• Your task: Where does the string "computer" appear? Copy every line of the entries below that holds it.
#### Data to examine ####
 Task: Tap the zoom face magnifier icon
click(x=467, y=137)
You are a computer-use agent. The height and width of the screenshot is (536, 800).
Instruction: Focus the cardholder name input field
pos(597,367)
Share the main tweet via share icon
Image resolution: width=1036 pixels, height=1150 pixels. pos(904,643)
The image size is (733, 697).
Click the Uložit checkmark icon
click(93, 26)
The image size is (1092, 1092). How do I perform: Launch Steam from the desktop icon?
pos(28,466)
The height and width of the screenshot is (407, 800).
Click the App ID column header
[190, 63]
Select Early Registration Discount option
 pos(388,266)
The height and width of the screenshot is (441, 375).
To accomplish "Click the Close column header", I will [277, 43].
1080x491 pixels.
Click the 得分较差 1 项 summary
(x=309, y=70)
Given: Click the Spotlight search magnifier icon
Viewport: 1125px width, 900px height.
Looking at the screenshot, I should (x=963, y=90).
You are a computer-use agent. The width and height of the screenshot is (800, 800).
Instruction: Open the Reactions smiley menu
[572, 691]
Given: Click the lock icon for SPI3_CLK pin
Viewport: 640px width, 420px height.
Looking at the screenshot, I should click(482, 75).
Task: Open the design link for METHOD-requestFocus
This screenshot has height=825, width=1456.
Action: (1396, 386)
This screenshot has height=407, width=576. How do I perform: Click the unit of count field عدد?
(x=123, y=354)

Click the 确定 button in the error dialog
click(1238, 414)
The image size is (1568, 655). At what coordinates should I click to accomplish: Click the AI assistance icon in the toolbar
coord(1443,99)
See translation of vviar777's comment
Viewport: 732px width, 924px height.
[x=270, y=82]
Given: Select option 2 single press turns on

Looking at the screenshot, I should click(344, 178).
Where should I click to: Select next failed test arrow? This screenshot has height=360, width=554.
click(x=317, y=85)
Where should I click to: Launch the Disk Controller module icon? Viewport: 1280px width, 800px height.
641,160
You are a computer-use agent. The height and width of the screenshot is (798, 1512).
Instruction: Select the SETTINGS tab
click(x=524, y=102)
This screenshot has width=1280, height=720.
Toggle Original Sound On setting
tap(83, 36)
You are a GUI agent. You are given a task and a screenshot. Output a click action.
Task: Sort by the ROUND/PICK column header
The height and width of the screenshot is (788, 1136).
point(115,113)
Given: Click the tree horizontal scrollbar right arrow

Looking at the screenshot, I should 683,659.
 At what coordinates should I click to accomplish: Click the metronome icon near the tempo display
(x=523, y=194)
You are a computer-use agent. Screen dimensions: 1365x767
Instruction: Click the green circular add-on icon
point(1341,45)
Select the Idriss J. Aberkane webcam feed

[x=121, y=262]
####
• Written solution:
You are a computer-use agent. The height and width of the screenshot is (536, 800).
You are a computer-use agent. The width and height of the screenshot is (800, 800).
You are a computer-use agent. The height and width of the screenshot is (798, 1512).
You are a computer-use agent. Screen dimensions: 1365x767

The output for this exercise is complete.